- **Given task**: Copy the following lines exactly as they appear.
====== Task inputs ======
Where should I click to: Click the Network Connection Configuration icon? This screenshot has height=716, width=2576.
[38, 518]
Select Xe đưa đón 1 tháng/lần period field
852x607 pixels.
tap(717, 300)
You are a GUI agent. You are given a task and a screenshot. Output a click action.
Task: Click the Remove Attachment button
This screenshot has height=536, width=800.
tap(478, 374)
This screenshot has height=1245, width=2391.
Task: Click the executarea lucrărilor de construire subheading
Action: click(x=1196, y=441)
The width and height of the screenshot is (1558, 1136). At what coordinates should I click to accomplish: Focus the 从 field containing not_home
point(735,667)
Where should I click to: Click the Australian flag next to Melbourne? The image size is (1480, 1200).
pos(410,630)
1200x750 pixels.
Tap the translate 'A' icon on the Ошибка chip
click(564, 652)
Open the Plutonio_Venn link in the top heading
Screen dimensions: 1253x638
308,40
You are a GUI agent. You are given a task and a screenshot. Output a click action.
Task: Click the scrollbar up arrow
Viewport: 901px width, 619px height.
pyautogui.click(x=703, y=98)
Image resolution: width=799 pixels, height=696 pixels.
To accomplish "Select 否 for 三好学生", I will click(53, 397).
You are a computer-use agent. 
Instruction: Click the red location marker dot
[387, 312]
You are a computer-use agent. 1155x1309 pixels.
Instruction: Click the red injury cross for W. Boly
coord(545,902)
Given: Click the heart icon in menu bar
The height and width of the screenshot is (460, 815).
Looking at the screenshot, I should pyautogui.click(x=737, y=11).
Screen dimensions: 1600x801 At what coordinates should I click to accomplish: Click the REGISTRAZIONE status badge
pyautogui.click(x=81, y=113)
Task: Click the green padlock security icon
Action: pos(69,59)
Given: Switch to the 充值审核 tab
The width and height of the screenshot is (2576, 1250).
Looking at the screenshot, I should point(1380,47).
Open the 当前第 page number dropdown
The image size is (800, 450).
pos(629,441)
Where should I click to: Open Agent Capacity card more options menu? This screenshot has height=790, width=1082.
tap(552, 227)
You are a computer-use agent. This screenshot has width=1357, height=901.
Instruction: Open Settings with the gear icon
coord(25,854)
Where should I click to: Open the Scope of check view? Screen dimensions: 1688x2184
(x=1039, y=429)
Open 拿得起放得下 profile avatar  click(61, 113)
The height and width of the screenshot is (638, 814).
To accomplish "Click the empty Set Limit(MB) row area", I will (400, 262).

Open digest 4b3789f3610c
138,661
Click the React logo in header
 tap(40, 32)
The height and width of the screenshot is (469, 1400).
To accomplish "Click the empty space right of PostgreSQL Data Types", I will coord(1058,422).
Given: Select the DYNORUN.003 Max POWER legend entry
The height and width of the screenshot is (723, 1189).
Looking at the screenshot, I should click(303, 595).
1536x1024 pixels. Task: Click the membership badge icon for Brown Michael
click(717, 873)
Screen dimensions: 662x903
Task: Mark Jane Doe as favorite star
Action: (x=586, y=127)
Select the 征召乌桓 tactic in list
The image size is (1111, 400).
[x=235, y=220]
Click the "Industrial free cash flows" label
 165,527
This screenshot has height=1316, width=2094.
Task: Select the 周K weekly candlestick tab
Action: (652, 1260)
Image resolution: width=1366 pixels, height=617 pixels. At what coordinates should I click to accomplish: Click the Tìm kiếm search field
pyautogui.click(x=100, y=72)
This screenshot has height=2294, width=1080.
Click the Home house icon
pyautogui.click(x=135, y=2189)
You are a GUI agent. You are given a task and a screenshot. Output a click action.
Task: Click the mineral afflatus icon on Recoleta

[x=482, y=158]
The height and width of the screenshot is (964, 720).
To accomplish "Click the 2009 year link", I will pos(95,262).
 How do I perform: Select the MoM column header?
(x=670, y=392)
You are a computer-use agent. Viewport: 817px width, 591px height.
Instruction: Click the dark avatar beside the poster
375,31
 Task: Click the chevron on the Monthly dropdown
======
- **Solved problem**:
Where should I click to: Click the Network Connection Configuration icon? This screenshot has height=716, width=2576.
[38, 518]
Select Xe đưa đón 1 tháng/lần period field
852x607 pixels.
tap(717, 300)
You are a GUI agent. You are given a task and a screenshot. Output a click action.
Task: Click the Remove Attachment button
This screenshot has height=536, width=800.
tap(478, 374)
This screenshot has height=1245, width=2391.
Task: Click the executarea lucrărilor de construire subheading
Action: click(x=1196, y=441)
The width and height of the screenshot is (1558, 1136). At what coordinates should I click to accomplish: Focus the 从 field containing not_home
point(735,667)
Where should I click to: Click the Australian flag next to Melbourne? The image size is (1480, 1200).
pos(410,630)
1200x750 pixels.
Tap the translate 'A' icon on the Ошибка chip
click(564, 652)
Open the Plutonio_Venn link in the top heading
Screen dimensions: 1253x638
308,40
You are a GUI agent. You are given a task and a screenshot. Output a click action.
Task: Click the scrollbar up arrow
Viewport: 901px width, 619px height.
pyautogui.click(x=703, y=98)
Image resolution: width=799 pixels, height=696 pixels.
To accomplish "Select 否 for 三好学生", I will click(53, 397).
You are a computer-use agent. 
Instruction: Click the red location marker dot
[387, 312]
You are a computer-use agent. 1155x1309 pixels.
Instruction: Click the red injury cross for W. Boly
coord(545,902)
Given: Click the heart icon in menu bar
The height and width of the screenshot is (460, 815).
Looking at the screenshot, I should pyautogui.click(x=737, y=11).
Screen dimensions: 1600x801 At what coordinates should I click to accomplish: Click the REGISTRAZIONE status badge
pyautogui.click(x=81, y=113)
Task: Click the green padlock security icon
Action: pos(69,59)
Given: Switch to the 充值审核 tab
The width and height of the screenshot is (2576, 1250).
Looking at the screenshot, I should point(1380,47).
Open the 当前第 page number dropdown
The image size is (800, 450).
pos(629,441)
Where should I click to: Open Agent Capacity card more options menu? This screenshot has height=790, width=1082.
tap(552, 227)
You are a computer-use agent. This screenshot has width=1357, height=901.
Instruction: Open Settings with the gear icon
coord(25,854)
Where should I click to: Open the Scope of check view? Screen dimensions: 1688x2184
(x=1039, y=429)
Open 拿得起放得下 profile avatar  click(61, 113)
The height and width of the screenshot is (638, 814).
To accomplish "Click the empty Set Limit(MB) row area", I will (400, 262).

Open digest 4b3789f3610c
138,661
Click the React logo in header
 tap(40, 32)
The height and width of the screenshot is (469, 1400).
To accomplish "Click the empty space right of PostgreSQL Data Types", I will coord(1058,422).
Given: Select the DYNORUN.003 Max POWER legend entry
The height and width of the screenshot is (723, 1189).
Looking at the screenshot, I should click(303, 595).
1536x1024 pixels. Task: Click the membership badge icon for Brown Michael
click(717, 873)
Screen dimensions: 662x903
Task: Mark Jane Doe as favorite star
Action: (x=586, y=127)
Select the 征召乌桓 tactic in list
The image size is (1111, 400).
[x=235, y=220]
Click the "Industrial free cash flows" label
 165,527
This screenshot has height=1316, width=2094.
Task: Select the 周K weekly candlestick tab
Action: (652, 1260)
Image resolution: width=1366 pixels, height=617 pixels. At what coordinates should I click to accomplish: Click the Tìm kiếm search field
pyautogui.click(x=100, y=72)
This screenshot has height=2294, width=1080.
Click the Home house icon
pyautogui.click(x=135, y=2189)
You are a GUI agent. You are given a task and a screenshot. Output a click action.
Task: Click the mineral afflatus icon on Recoleta

[x=482, y=158]
The height and width of the screenshot is (964, 720).
To accomplish "Click the 2009 year link", I will pos(95,262).
 How do I perform: Select the MoM column header?
(x=670, y=392)
You are a computer-use agent. Viewport: 817px width, 591px height.
Instruction: Click the dark avatar beside the poster
375,31
 Task: Click the chevron on the Monthly dropdown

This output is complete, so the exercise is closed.